Age-related Macular Degeneration, or AMD, is a disease that mainly affects people over 65 years of age. It is the result of “aging” of the macula, the most sensitive area of ​​the retina. There are two forms of AMD: “dry” and “wet”. Although it affects fewer patients, “wet” AMD is responsible for most cases of AMD-related blindness. In situations of “wet” AMD, abnormal blood vessels (neovascularization) appear, which eventually burst and cause haemorrhages and scarring in the back of the eye.

What are the symptoms of AMD?

Dark or whitish mark in the center of the field of vision, distorted images, blurring, or changes in size or shape of objects. Because the central vision is affected, the patient has difficulty reading and writing, recognizing faces, watching television, etc. In most cases, AMD eventually affects both eyes, over a period of time ranging from a few months to several years.

What is the treatment?

The retina destroyed by AMD cannot be recovered, and the loss of vision is permanent. However, there are treatments that can either halt or delay its progression, depending on the type of AMD, which may be “dry” or “wet”. The “dry” form of AMD is not treatable, but vitamin and anti-oxidant therapies can be given that appear to decrease the risk of progression to the advanced forms of the disease. For the “wet” form of AMD, treatment is available, and this should be started as early as possible.

Prior to the year 2000, the only treatment available for “wet” type AMD was laser. However, this could only treat a small number of patients who had lesions in the fundus of the eye with well defined characteristics. It was also a destructive treatment that aimed to destroy the neovessels but simultaneously causing burning of the retina, which in itself led to severe visual loss.

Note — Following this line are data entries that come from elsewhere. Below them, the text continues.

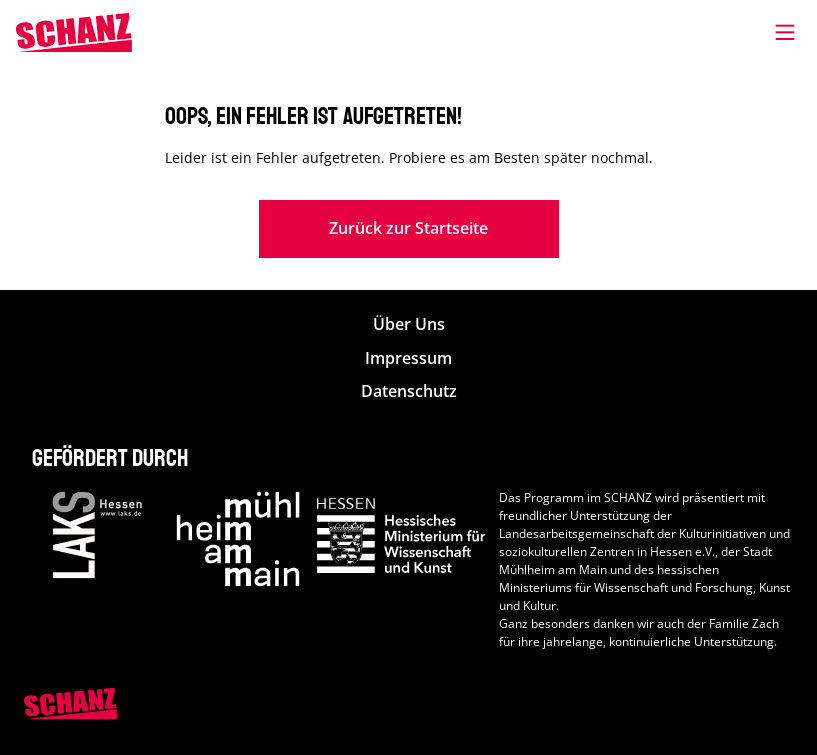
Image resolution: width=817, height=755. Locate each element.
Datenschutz (409, 391)
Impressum (408, 358)
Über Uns (409, 324)
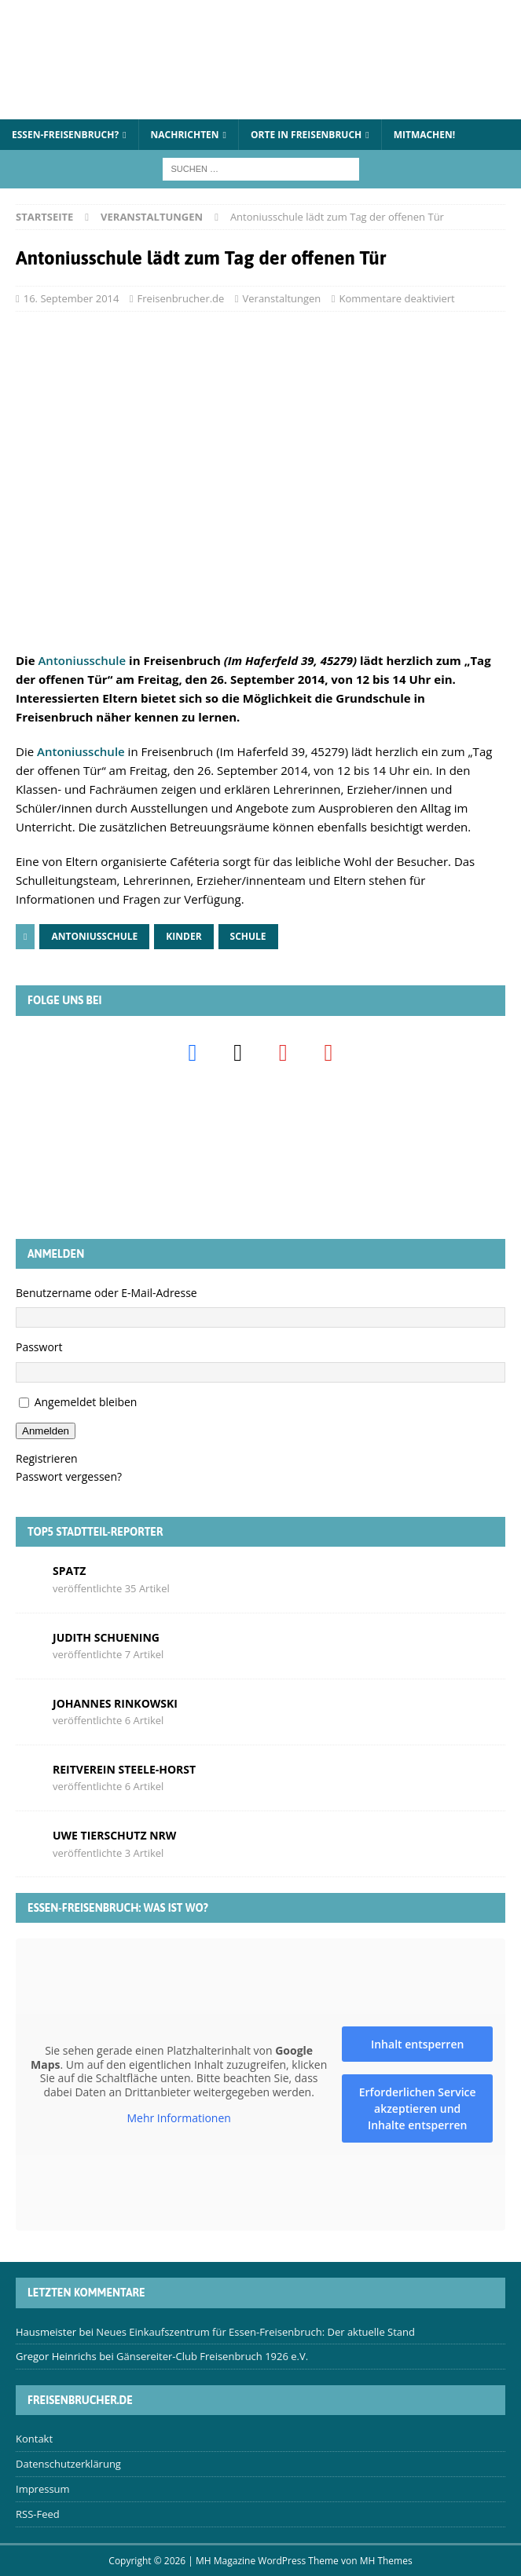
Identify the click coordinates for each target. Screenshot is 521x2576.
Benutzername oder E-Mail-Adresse (106, 1292)
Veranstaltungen (282, 298)
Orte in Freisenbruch (306, 134)
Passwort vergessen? (69, 1476)
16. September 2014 (71, 298)
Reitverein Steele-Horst (124, 1769)
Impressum (43, 2489)
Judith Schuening (106, 1637)
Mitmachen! (425, 134)
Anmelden (45, 1431)
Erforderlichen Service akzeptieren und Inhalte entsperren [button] (417, 2108)
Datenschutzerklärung (68, 2464)
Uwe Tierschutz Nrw (114, 1835)
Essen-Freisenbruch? (65, 134)
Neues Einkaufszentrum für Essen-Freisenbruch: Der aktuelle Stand (255, 2332)
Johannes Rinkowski (115, 1703)
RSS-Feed (38, 2514)
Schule (248, 936)
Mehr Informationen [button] (178, 2119)
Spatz (69, 1570)
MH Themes (386, 2560)
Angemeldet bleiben (86, 1401)
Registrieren (47, 1458)
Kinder (183, 936)
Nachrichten (185, 134)
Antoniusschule (82, 660)
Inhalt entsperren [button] (417, 2044)
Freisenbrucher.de (181, 298)
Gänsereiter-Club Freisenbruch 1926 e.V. (212, 2356)
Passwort (39, 1346)
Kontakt (34, 2439)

Photodynamic therapy with verteporfin (Visudyne ®) appeared in 2000, as the first selective treatment that enabled the neovessels to be destroyed while preserving much of the adjacent retina. However, it could not treat all types of lesion that appear in clinical practice, and despite the treatment, patients’ vision tended to continue to decline, albeit to a lesser extent than in untreated patients.

In 2004, new treatments with intravitreal injection of antiangiogenic drugs began to emerge. This involves injecting medications into the eyeball that inhibit the growth of the anomalous vessels. When performed by trained ophthalmologists and under aseptic conditions, it is a relatively painless and safe procedure. This new treatment provides hope for patients with macular lesions that, up until now, were considered untreatable. Since the available treatments do not guarantee a cure, it is very important to control the disease, and to be aware of the evolution of the lesions. For this reason, the ophthalmologist may advise the patient to perform a simple vision test each day, using the Amsler grid.